Tech exit

Many of the most valuable Israeli tech companies have offices in the U.S., study finds

There are 80 Israeli tech unicorns, or privately owned companies valued at $1 billion or more, with global or regional headquarters in the United States.

For decades, supporters of Israel in the United States have highlighted the Jewish state’s tech industry as an example of the country punching above its weight and benefiting the world. Now, on the eve of Israel’s Independence Day, a new study shows that a large number of Israel’s most valuable tech companies are seeking a home in a new location: the United States. 

Research by the United States-Israel Business Alliance has found that there are 80 Israeli tech unicorns, or privately owned companies valued at $1 billion or more, with global or regional headquarters in the United States. The study counts companies with at least one Israeli founder. 

While valuations can be hard to determine, and counts of unicorns differ by source, the 80 companies appear to be the vast majority of all Israeli unicorns. According to Tech Aviv, an industry association, there are currently 92 Israeli unicorns. That’s about 10% of the more than 900 unicorns worldwide.

“What we’re really seeing here is the next generation of Israeli tech founders descending on U.S. cities,”  Aaron Kaplowitz, president of the business alliance, told eJewishPhilanthropy. “When they arrive at these cities there is already the generation before them waiting to receive them and the generation before that generation waiting to impart wisdom…. This infrastructure helps new companies raise [money] much more quickly.”

California and New York, which have the two largest Jewish populations and two of the largest tech industries in the United States, have the lion’s share of Israeli unicorns. California has 32 and New York has 26. Massachusetts, whose bevy of colleges has fostered its own tech ecosystem, has 10 Israeli unicorns. New Jersey has four, and Florida, Illinois, Texas, Oregon and Washington each have one or two. 

Collectively, according to Kaplowitz’s group, the 80 unicorns are worth $224.8 billion, making the average valuation $2.8 billion. In total, the companies have raised $36.2 billion in capital, with five of the companies having already raised $1 billion. The most valuable company on the list is Rapyd, a payment platform valued at $15 billion and founded in 2016 by Arik Shtilman, Arkady Karpman and Omer Priel, which does not have headquarters in Israel. According to its website, the company has offices in San Francisco, London and Singapore.

The U.S.-Israel Business Alliance seeks to foster economic connections between individual states and Israel, and Kaplowitz hopes the data will help states better assess the Israeli tech industry. The group organized Connecticut Gov.
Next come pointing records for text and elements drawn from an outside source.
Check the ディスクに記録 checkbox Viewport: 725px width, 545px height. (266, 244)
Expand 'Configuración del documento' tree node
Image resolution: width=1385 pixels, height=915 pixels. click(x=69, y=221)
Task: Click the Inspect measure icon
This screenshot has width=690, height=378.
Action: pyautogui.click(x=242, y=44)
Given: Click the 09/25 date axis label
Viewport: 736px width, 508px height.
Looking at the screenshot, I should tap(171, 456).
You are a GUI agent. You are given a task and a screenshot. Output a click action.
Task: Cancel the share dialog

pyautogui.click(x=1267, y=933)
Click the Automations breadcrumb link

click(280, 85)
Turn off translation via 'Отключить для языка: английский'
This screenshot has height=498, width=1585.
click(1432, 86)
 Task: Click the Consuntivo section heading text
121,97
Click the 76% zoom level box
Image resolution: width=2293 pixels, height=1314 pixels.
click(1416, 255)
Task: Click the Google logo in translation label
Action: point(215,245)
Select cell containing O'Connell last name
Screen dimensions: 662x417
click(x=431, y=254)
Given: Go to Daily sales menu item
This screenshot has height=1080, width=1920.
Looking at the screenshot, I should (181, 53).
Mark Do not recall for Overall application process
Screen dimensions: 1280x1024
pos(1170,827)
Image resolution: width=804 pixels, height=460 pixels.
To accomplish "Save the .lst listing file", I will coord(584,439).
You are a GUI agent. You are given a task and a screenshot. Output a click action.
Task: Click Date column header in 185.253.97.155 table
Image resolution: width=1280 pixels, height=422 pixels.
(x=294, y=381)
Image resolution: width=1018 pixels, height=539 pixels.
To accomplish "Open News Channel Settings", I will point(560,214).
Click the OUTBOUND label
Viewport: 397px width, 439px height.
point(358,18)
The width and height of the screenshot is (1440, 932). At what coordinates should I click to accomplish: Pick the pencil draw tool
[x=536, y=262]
Ned Lamont’s recent trip to Israel, where he visited a number of tech companies and hoped to attract some to his state. 

Kaplowitz attributed the size of Israel’s tech industry in part to government policy.

“What’s interesting about the Israeli tech scene is that there is actually a lot of government support for startups,” Kaplowitz told eJP. “There are incentives and safety nets in place that encourage risk taking and allow for failure. This is a big lesson we can take from Israel… Governors want to bring local jobs to their constituents and Israeli companies want to hire local talent as they look to grow in the U.S. It’s a win-win.”

Israeli officials may not be as excited to see valuable companies decamp across the Atlantic. A 2019 study by the Shoresh Institution, an Israeli think tank, found that Israel had lower-than-average labor productivity, low wages and expensive cities. As of 2017, 5.8% of Israelis with a bachelor’s degree, and 11% of those with a Ph.D., had been living abroad for at least three years.

The study said the emigration is accelerating and added that “the extent of emigration, the direction of the trend, and the direction that all of Israel – a country that needs to remain sufficiently attractive to those who are very sought after by other countries – is headed should ring alarm bells in all of the corridors that determine Israel’s national priorities.”

An outflow of tech founders may also impact Israeli philanthropy, as the tech industry has created a set of wealthy Israeli entrepreneurs in recent years. Kaplowitz said he’s focused less on why companies are leaving Israel; he’s just happy to see that they’re coming to America.

“The brain drain situation is a real policy concern for Israeli lawmakers, and I’ll leave it to them to decide on what’s best for the Israeli tech industry,” he said. “As an American, I support efforts to create more jobs and local revenue. The fact that Israelis are creating those jobs and generating that revenue only strengthens the U.S.-Israel alliance in a meaningful and enduring way.”